#### [TASK BRIEF]
Your answer should be the lines below from the one holding "Watches (427, 720)" through the one holding "Accept All Cookies (317, 1636)", copied exactly and with nothing else.

Records from a data collection
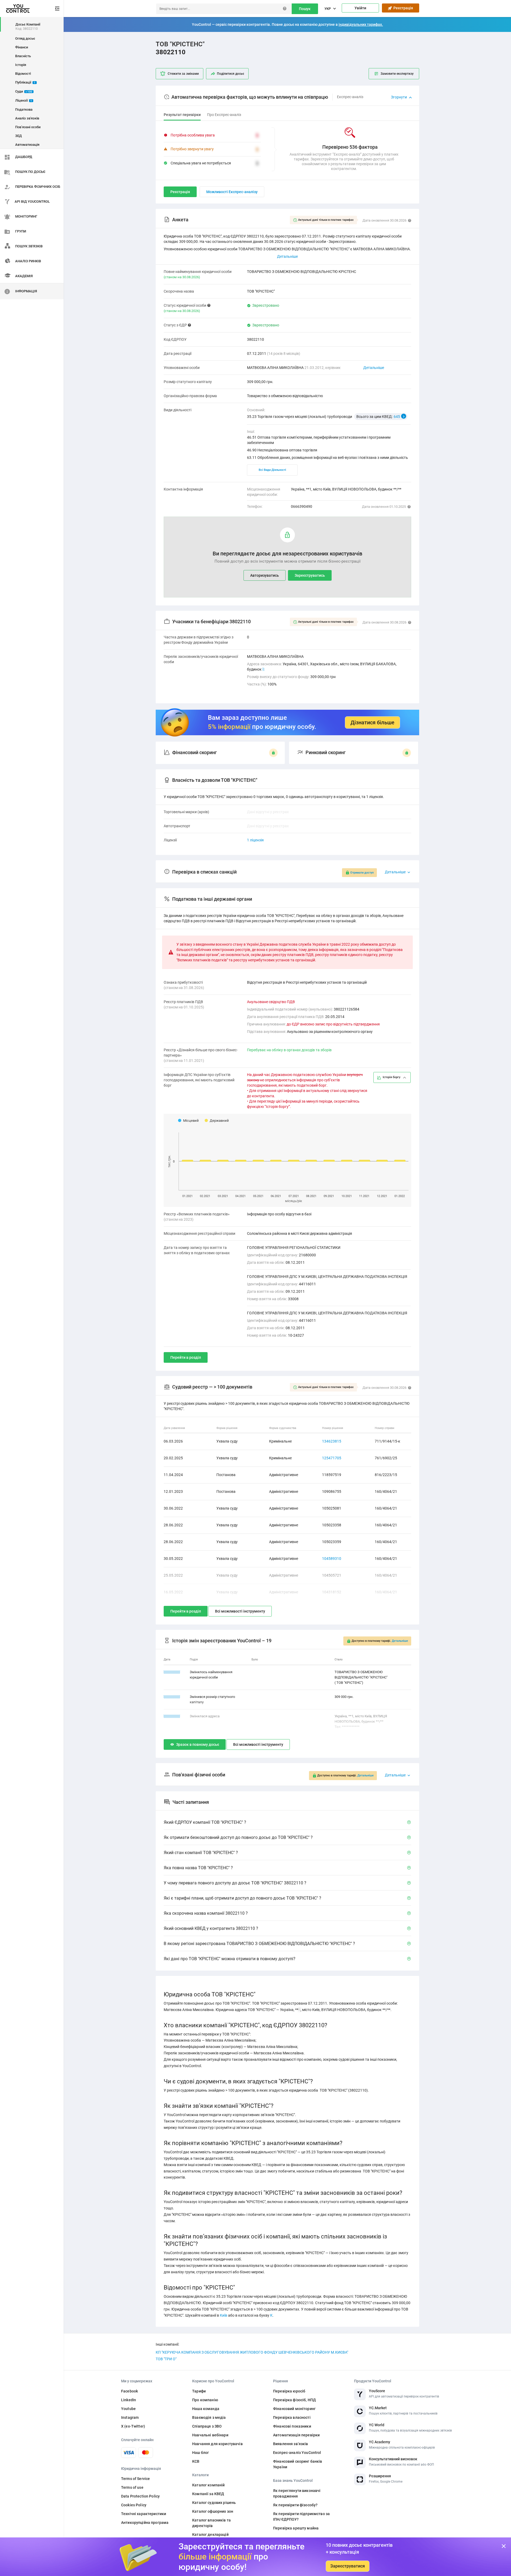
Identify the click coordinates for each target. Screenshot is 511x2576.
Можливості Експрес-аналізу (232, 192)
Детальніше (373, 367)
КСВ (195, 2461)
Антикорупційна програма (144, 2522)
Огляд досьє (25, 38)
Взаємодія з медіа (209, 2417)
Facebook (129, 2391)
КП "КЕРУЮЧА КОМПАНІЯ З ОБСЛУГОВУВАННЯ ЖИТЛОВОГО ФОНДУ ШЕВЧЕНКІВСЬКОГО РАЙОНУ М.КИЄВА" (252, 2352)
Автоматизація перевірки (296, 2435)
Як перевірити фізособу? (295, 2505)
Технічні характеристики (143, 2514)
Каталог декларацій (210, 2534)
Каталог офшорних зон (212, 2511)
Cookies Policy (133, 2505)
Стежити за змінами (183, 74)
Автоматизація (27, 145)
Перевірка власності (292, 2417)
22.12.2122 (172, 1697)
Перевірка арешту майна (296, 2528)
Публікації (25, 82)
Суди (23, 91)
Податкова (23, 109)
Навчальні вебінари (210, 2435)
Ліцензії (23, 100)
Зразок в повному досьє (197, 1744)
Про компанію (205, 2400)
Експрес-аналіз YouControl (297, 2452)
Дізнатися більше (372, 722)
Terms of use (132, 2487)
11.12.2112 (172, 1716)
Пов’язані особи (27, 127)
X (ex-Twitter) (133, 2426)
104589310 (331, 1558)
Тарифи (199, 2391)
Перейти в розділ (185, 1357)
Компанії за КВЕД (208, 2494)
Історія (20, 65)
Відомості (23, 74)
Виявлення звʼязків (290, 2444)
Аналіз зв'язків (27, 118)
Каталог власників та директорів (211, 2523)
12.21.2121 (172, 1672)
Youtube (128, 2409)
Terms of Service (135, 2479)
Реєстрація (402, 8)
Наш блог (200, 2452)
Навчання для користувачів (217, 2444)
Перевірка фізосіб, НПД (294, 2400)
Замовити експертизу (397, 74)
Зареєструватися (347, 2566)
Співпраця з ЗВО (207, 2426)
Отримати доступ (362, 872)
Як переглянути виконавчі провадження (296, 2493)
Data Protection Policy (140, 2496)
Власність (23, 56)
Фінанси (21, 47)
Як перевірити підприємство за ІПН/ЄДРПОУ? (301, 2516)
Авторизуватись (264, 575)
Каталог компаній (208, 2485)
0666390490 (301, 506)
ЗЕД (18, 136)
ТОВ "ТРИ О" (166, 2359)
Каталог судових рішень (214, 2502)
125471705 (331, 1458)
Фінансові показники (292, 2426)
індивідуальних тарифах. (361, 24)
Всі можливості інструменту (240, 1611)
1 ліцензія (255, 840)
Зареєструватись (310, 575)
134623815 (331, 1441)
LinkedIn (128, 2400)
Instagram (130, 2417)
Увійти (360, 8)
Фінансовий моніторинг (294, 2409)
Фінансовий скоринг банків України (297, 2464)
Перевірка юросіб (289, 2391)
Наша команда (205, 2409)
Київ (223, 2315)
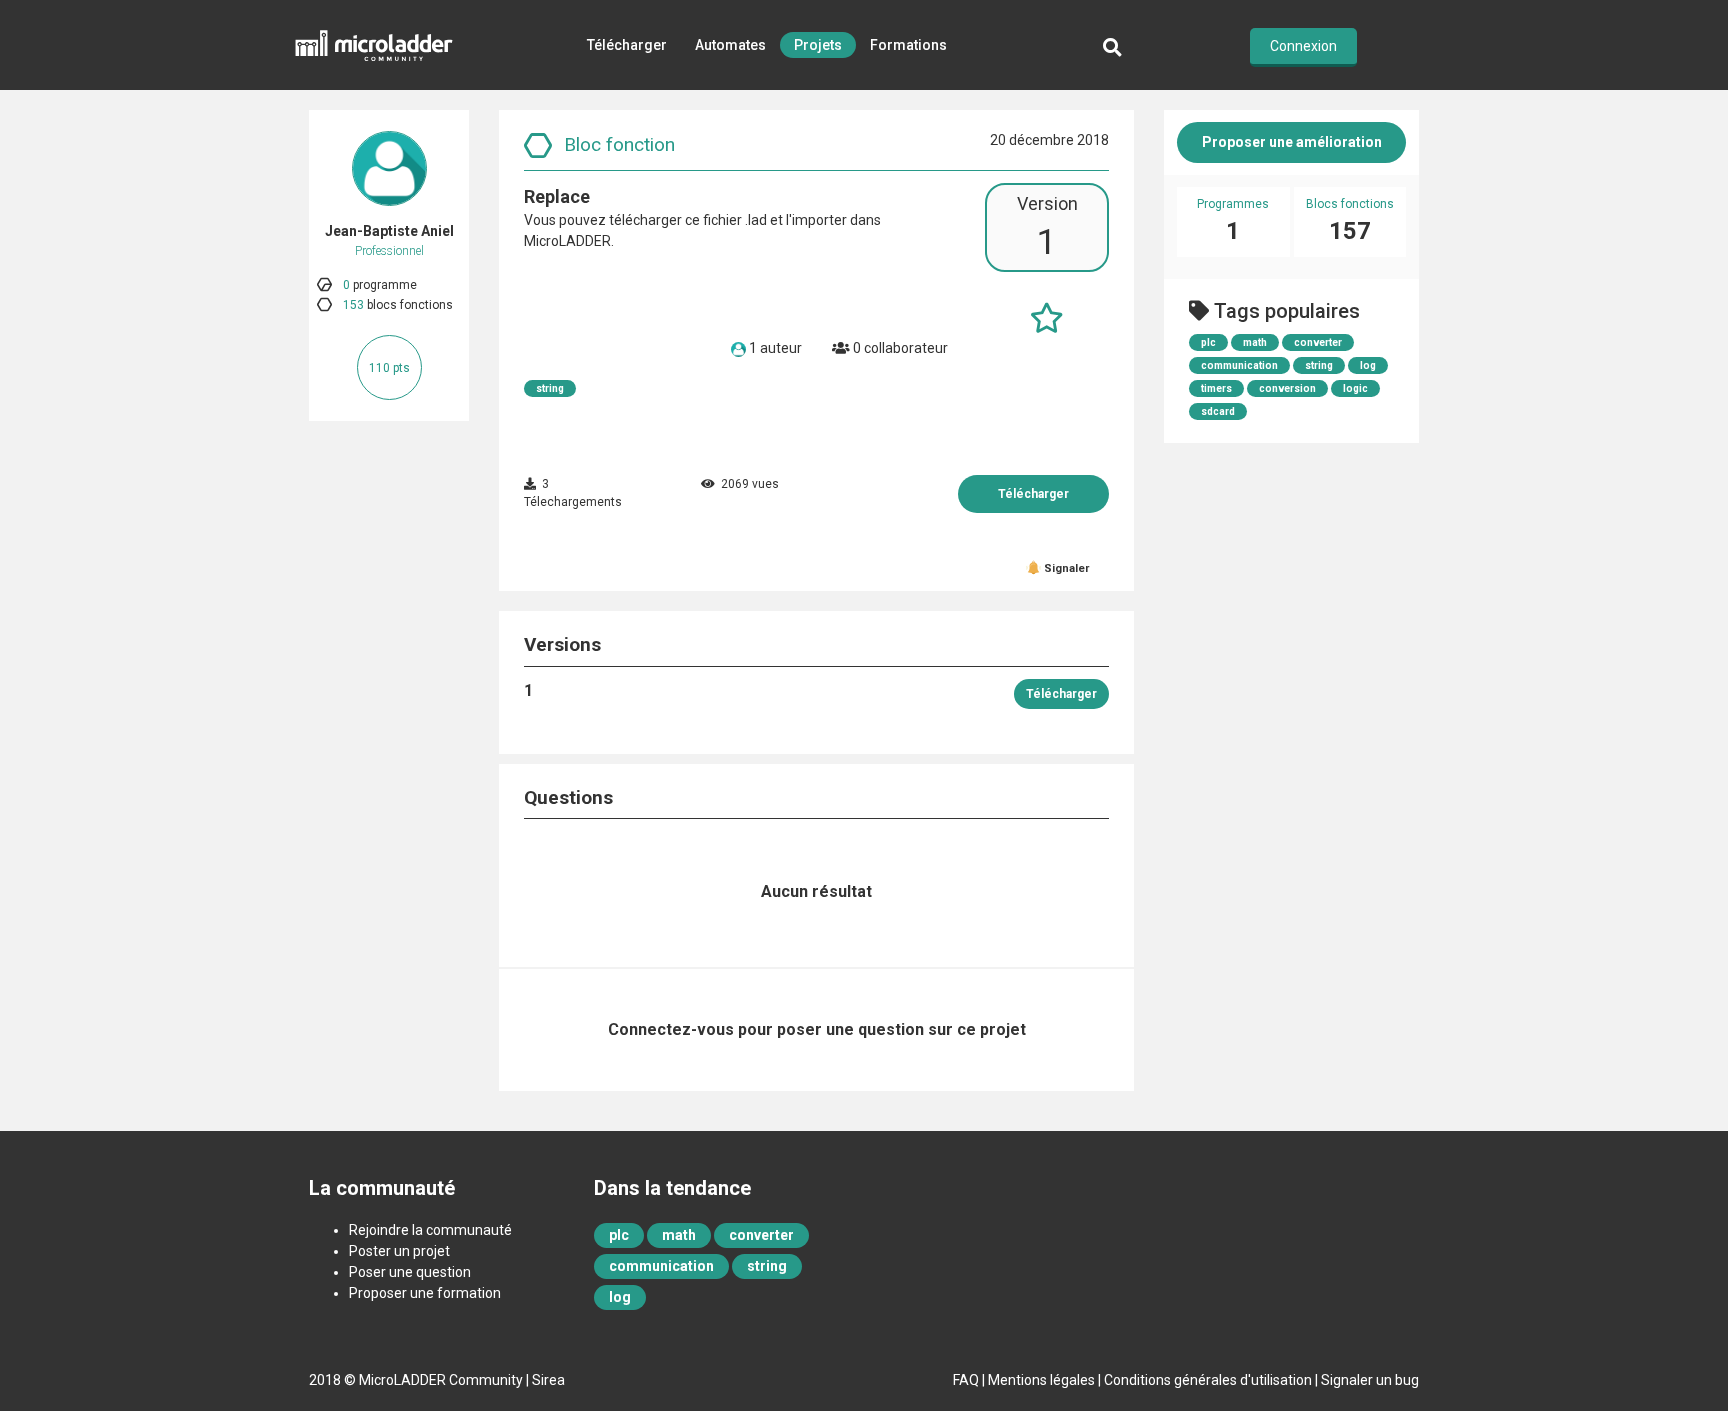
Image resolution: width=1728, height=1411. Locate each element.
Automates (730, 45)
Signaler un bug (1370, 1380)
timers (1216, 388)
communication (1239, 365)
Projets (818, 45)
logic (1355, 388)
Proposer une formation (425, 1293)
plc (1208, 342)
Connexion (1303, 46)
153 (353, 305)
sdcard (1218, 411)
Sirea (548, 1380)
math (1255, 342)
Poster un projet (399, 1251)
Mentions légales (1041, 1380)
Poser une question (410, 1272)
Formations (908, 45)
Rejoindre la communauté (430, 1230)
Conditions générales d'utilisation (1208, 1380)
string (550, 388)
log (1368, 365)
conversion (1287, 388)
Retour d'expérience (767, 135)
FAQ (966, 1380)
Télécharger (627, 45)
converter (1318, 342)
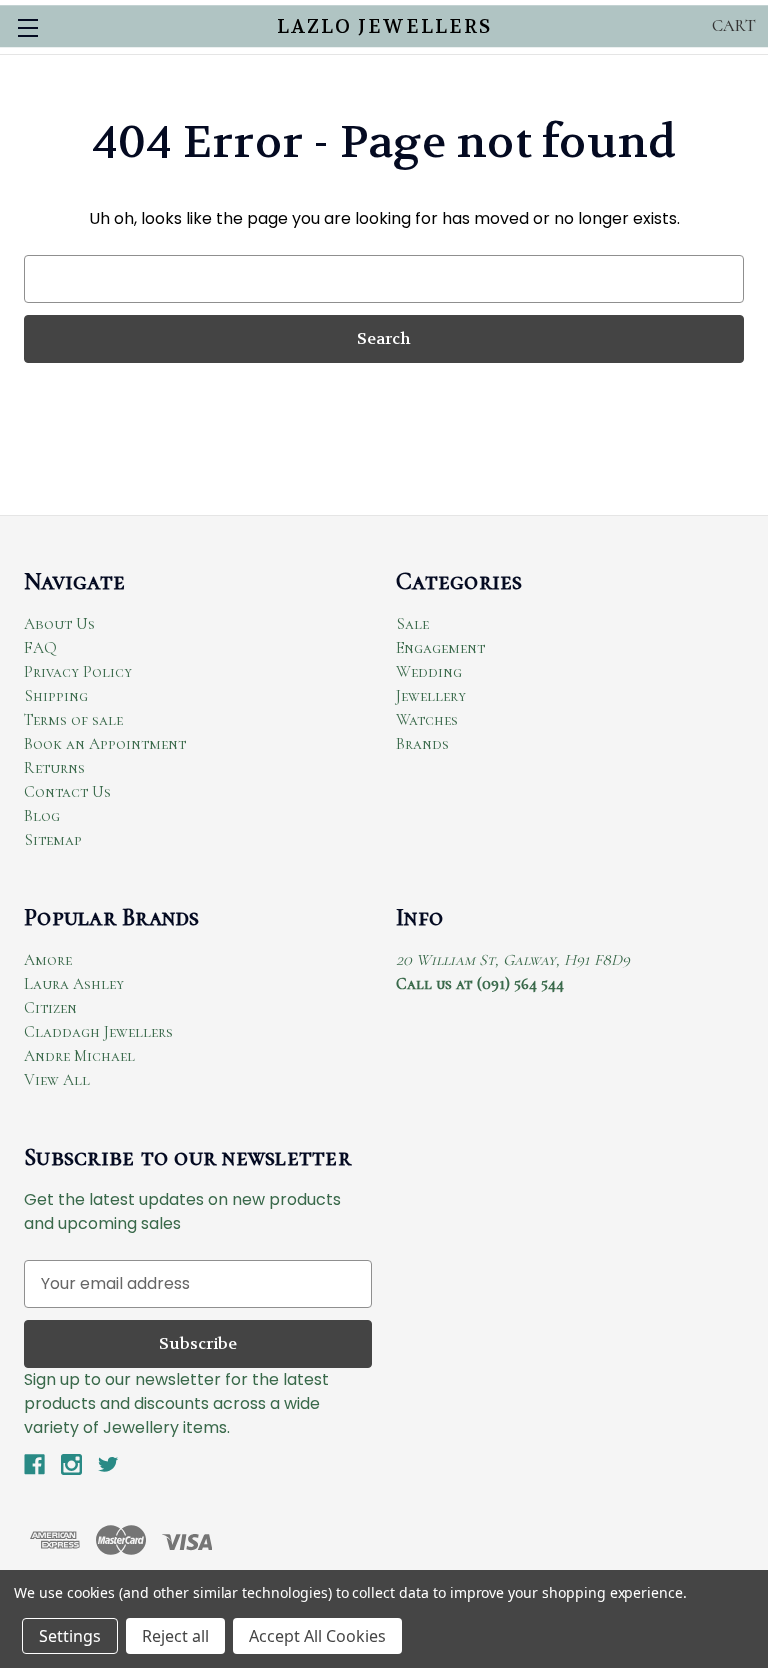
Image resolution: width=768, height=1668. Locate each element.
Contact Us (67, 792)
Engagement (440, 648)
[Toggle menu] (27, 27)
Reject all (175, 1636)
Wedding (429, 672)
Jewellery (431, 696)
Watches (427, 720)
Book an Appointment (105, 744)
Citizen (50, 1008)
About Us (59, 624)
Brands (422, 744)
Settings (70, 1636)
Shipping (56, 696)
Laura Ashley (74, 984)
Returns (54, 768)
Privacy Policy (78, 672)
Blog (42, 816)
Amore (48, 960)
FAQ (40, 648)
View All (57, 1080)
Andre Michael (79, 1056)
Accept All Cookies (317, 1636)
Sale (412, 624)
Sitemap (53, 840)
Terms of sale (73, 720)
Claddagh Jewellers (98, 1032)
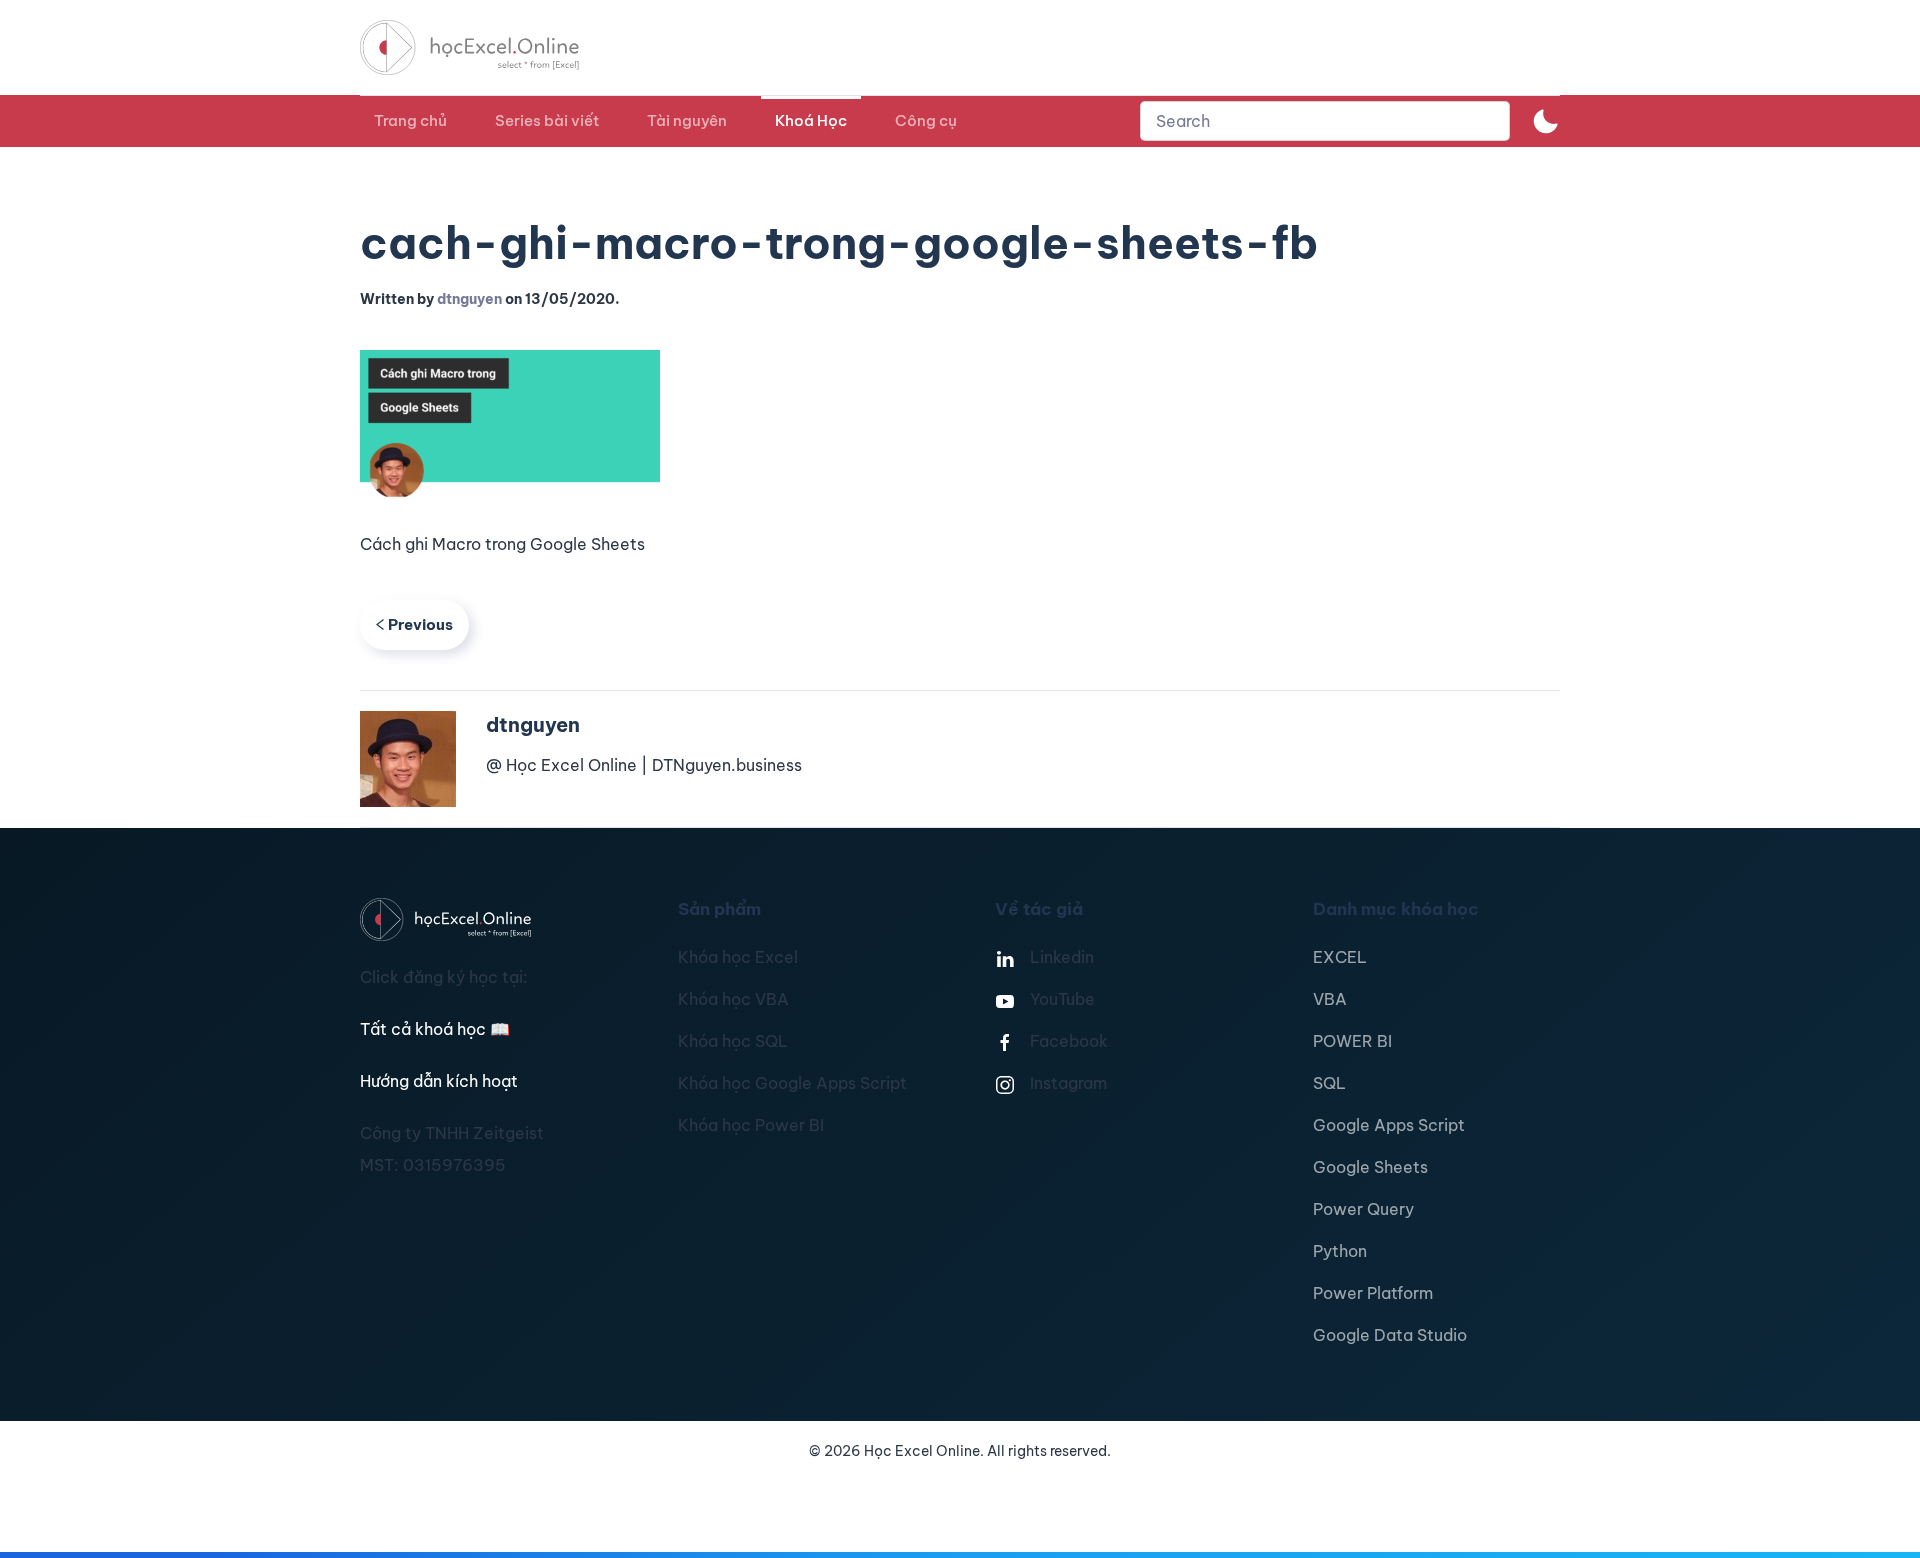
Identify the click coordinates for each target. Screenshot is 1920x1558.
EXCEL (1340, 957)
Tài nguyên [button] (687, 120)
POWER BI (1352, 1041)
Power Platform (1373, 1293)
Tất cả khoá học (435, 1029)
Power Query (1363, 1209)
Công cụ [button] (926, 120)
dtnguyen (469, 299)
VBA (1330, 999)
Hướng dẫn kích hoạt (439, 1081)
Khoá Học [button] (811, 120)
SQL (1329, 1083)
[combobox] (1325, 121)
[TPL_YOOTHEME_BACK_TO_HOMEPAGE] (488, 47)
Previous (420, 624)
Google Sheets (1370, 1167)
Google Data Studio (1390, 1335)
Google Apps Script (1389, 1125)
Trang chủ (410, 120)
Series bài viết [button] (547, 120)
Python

#### [TASK OUTPUT]
Watches (427, 720)
Book an Appointment (105, 744)
Citizen (50, 1008)
About Us (59, 624)
Brands (422, 744)
Settings (70, 1636)
Shipping (56, 696)
Laura Ashley (74, 984)
Returns (54, 768)
Privacy Policy (78, 672)
Blog (42, 816)
Amore (48, 960)
FAQ (40, 648)
View All (57, 1080)
Andre Michael (79, 1056)
Accept All Cookies (317, 1636)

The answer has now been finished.